A dinheirama descarregada pela modernidade sobre nossa cidade, não tem conseguido se sobrepor ao destaque e significado de alguns símbolos locais, indicadores de nossa identidade. Mas nenhum foi capaz de atingir a resistência do pinhão. Na verdade, ele tanto ilustra a fartura e o vigor de nossas matas, quanto surpreende a curiosidade juvenil dos turistas que procuram Gramado em busca de neve.

Então, os arranjos e formas de ornamentação de tudo quanto é moderno, oferecidos como atrativos de nossos tempos frios, acanham-se frente a soberania calma, imutável e definitiva do pinhão. No luxo dos hotéis, quando são oferecidos, aparecem como refinada guloseima afastada do lugar comum de tudo o mais que costuma fazer parte dos cardápios. É que ele se apresenta mais como gramadense cordial do que como inimigo da fome. E come-los torna-se ato de convívio com a singela hospitalidade gramadense.
Mas, antes de chegarem aos salões ou ao aconchego das famílias, os pinhões são surrupiados aos bichos do mato por caboclos esquentados na fumaça; eis que os pinheiros nunca são regularmente plantados para fornecer frutos. São expressão livre da vontade de nossos matos.

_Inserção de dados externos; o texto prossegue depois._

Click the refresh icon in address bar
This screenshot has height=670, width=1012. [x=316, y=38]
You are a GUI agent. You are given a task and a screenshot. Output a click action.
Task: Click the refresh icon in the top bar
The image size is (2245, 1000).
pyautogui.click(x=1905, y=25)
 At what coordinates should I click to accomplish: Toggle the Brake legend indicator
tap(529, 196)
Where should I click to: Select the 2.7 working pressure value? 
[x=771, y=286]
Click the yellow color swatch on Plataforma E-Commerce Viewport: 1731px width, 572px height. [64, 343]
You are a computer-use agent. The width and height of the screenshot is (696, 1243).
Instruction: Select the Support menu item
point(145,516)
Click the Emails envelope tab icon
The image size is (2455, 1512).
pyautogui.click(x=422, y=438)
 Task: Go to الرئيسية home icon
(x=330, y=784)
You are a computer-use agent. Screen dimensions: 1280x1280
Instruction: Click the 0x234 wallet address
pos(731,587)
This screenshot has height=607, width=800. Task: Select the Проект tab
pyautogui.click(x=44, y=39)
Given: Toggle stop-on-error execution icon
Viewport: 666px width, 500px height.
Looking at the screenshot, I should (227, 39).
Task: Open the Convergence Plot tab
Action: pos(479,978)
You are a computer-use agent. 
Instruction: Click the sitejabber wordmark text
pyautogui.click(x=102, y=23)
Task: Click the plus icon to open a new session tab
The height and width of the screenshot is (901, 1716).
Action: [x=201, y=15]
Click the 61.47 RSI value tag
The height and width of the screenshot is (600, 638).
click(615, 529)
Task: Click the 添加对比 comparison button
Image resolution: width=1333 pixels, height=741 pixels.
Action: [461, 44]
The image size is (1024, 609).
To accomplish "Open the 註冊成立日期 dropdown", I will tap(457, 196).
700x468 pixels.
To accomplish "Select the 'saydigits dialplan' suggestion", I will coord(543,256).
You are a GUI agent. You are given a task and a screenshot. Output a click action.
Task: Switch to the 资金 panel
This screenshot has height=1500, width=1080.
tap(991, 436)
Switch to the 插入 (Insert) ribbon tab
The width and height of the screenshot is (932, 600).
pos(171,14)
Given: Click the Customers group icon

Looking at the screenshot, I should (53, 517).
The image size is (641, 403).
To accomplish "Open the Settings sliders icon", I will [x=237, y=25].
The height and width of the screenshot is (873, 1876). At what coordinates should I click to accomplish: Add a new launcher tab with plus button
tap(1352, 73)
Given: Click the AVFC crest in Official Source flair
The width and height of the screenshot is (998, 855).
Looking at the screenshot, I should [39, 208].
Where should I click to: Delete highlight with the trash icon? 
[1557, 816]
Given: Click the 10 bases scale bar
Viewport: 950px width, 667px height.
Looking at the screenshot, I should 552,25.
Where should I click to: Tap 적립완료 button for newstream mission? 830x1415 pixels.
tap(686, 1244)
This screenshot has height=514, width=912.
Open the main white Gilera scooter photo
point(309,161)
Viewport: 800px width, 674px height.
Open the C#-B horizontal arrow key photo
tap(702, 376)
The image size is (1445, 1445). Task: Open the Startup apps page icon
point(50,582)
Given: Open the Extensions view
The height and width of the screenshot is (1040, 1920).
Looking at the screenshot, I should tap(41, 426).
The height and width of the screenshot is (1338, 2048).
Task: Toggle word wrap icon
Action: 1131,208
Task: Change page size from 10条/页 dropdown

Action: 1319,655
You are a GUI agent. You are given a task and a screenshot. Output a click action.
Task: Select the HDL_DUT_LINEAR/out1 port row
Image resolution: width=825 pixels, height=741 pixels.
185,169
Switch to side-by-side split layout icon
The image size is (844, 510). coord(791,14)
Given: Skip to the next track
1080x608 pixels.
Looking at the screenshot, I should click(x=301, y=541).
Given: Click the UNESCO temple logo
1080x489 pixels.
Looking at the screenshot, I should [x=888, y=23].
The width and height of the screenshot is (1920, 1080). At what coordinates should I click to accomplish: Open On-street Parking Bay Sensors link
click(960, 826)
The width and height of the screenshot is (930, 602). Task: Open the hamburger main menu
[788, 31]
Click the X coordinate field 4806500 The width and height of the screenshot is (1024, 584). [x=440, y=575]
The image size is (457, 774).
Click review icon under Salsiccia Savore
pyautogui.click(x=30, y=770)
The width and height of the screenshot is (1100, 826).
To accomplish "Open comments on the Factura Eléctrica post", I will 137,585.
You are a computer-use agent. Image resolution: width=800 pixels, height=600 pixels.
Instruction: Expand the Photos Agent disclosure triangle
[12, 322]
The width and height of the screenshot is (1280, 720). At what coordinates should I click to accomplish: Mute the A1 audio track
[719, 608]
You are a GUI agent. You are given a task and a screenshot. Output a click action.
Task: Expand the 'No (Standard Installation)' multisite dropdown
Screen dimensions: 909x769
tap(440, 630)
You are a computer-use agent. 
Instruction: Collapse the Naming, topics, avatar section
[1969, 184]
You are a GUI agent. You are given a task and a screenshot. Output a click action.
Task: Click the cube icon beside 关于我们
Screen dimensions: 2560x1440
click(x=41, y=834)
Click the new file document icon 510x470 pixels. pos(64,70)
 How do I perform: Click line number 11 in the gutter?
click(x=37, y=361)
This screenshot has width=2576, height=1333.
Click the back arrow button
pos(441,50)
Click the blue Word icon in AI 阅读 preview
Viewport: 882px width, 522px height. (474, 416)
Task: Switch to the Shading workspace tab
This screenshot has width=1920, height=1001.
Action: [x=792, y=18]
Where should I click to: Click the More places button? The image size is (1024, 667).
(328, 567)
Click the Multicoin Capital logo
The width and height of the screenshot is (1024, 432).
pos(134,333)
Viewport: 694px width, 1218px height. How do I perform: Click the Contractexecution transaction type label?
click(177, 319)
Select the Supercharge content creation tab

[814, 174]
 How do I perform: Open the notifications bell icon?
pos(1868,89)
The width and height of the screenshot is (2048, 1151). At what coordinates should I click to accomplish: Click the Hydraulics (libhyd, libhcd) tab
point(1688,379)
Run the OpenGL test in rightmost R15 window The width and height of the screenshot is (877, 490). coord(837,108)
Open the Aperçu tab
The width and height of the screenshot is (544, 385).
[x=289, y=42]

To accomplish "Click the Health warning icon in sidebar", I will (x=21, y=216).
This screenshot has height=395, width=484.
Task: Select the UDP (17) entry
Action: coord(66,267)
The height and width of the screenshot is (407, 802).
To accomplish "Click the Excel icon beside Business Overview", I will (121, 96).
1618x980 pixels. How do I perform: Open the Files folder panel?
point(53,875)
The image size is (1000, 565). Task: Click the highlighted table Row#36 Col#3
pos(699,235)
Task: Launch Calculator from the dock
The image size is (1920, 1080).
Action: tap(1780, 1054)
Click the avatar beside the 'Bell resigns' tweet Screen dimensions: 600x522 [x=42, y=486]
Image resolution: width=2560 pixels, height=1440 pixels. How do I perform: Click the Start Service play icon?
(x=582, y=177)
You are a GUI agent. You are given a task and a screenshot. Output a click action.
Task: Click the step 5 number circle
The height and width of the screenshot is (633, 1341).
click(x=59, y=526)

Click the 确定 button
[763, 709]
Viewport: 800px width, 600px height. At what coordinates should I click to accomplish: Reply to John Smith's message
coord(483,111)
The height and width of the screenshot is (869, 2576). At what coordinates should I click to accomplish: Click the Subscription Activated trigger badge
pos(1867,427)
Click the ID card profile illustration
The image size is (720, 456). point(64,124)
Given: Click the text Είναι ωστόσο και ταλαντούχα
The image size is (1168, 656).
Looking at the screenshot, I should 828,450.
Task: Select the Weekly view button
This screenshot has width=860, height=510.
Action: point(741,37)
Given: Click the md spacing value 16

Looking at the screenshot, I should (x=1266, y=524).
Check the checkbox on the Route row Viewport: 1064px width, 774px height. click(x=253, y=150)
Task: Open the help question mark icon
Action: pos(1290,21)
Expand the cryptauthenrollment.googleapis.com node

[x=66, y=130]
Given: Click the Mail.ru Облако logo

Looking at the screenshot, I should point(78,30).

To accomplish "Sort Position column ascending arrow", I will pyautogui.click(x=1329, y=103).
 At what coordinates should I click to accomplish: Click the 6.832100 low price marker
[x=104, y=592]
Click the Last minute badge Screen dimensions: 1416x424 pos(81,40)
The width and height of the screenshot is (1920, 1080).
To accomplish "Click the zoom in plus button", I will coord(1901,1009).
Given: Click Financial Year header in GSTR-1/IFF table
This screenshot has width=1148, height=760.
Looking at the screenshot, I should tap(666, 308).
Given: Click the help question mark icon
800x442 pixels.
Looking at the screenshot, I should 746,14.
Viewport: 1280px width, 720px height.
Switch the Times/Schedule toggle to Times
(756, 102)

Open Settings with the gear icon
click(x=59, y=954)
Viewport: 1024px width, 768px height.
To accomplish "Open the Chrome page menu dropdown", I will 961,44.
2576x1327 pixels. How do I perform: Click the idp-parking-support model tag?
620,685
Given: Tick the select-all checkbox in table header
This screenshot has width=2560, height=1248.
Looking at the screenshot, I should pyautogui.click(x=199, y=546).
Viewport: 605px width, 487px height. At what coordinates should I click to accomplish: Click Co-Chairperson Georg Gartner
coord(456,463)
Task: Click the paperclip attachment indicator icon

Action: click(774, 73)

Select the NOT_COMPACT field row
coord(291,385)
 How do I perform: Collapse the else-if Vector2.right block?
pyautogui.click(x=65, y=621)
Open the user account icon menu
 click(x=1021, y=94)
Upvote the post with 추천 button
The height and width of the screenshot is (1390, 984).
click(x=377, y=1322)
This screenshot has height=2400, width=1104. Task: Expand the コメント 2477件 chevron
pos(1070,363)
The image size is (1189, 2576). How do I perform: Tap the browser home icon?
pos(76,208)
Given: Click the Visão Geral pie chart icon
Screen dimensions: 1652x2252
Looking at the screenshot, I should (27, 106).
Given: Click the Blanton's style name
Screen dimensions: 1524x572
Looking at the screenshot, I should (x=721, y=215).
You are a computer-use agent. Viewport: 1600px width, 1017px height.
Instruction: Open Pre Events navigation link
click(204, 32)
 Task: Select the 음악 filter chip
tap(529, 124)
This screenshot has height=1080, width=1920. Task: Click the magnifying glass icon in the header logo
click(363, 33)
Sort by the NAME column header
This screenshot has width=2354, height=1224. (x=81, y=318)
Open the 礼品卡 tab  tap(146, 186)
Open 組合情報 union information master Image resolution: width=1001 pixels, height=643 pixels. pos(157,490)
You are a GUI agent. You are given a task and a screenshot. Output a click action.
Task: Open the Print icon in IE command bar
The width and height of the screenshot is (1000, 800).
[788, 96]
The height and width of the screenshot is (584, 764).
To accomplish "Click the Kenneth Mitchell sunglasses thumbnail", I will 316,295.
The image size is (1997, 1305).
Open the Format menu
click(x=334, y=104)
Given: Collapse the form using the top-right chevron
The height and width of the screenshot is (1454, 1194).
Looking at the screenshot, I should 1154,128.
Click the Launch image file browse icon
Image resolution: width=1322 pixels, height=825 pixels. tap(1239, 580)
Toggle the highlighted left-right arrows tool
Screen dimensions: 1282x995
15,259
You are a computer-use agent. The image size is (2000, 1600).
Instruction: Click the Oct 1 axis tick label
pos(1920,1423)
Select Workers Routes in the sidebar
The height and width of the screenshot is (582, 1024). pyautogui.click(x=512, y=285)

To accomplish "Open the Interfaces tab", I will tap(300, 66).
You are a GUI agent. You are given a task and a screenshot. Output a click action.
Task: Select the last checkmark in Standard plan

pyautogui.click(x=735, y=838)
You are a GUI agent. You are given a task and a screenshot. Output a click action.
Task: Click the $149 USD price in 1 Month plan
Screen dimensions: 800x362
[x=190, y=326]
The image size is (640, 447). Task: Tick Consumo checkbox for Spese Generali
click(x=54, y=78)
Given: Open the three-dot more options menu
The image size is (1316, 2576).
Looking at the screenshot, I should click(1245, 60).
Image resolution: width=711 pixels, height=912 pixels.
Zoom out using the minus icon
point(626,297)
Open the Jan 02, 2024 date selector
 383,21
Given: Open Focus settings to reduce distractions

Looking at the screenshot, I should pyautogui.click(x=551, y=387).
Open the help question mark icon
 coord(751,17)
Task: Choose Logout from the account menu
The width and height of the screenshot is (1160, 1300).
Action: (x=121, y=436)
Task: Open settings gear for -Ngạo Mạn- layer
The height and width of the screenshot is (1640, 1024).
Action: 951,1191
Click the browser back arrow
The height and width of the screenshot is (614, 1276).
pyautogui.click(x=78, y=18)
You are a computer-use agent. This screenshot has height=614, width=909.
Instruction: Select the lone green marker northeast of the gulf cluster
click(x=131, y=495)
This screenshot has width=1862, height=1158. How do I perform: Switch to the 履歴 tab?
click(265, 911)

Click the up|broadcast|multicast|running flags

Quando pinhões são comercializados nas beiras de estradas não guardam o estigma de vulgar negócio pobre, senão sacramento do que sempre fomos e continuamos sendo nas beiradas mais genuínas de nossa história. E, enquanto vendedores abrigam sua simplicidade em improvisados pontos de venda, nós e os turistas conseguimos enxergar neles a dignidade de uma tradição que tanto nos identifica, orgulha e alegra.